= Passage fourni =
>>>

Jabès m’apparaissant ici plus que jamais au fil des pages (à l’extrême opposé d’un dandy médiatique) tel un Gandhi des lettres dont le rouet aurait tissé le suaire d’une œuvre fleuve laissant aux blancs le soin en pointillés de s’inachever dans la précieuse clarté du non-dit de l’éloquence.

 

C’est avec la même pertinente émotion et une fidélité manifeste que Didier Cahen nous restitue dans la foulée le récit du dialogue qu’il a noué du vivant de l’auteur avec l’œuvre de DERRIDA, l’étoffe de sa pensée et la révolution de la vie en ses méandres sur l’autel d’une égale complicité pour mieux en accueillir-et-recueillir l’inépuisable richesse.

 

Juif Pied-Noir « nostalgérien », si Jacques Derrida m’était conté, ici en trois actes ( un « Je me souviens » sur le modèle de Georges Pérec et de Joe Brainard suivi d’«Une vie» et d’un « Vademecum » de citations de JD) le philosophe militant & responsable illustrant « la forme affirmative de la déconstruction », « associant les formes classiques de la dissertation et de l’argumentation aux scènes d’écriture les plus innovantes (…) marque sa volonté de faire de la pensée une aventure vivante, ouverte, accueillante, à tout prendre (…) », auteur de plus de 70 livres, d’articles, d’entretiens, de conférences, voyageur du grand écart traduit dans toutes les langues ouvrant la philosophie au nombre et n’ayant de cesse d’interroger ses propres affirmations. (« Qui a dit qu’on naissait une fois ? Mais comment dénier qu’à travers toutes les naissances promises c’est une seule et même fois, l’unique, qui insiste et se répète à jamais ? » ou encore, justifiant de sa préférence franco-européenne - langue, nation, citoyenneté -  « de cette ‘préférence’ qu’il me faut à la fois affirmer et sacrifier » propre à « contredire et menacer les impératifs du respect universel de l’autre » notant que la « neutralisation » ou la « dénégation » des dites préférences « serait aussi contraire à tout mobile éthico-politique » ).

 

Revenant à la poésie avec André DU BOUCHET, né « dans une famille d’une belle diversité », « boire les paroles » et ressusciter les « formules dont il a le secret », genèse de la vie et de l’œuvre incluse.

<<<

= Bloc de données =
>>>

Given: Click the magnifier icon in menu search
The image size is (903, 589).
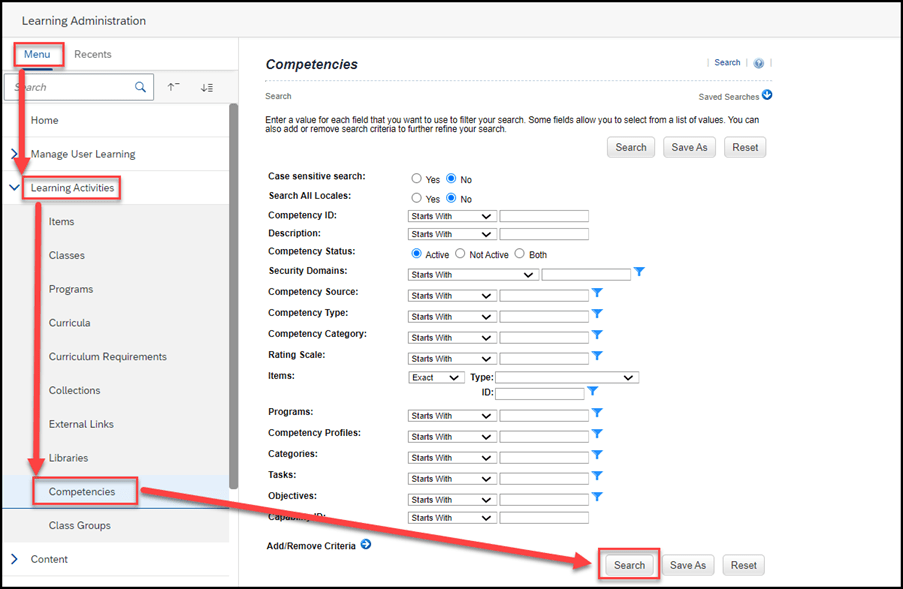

<<<

= Travail demandé =
Reproduisez à l'identique le passage fourni, de « Jabès m’apparaissant ici » à « non-dit de l’éloquence. ».

= Résultat attendu =
Jabès m’apparaissant ici plus que jamais au fil des pages (à l’extrême opposé d’un dandy médiatique) tel un Gandhi des lettres dont le rouet aurait tissé le suaire d’une œuvre fleuve laissant aux blancs le soin en pointillés de s’inachever dans la précieuse clarté du non-dit de l’éloquence.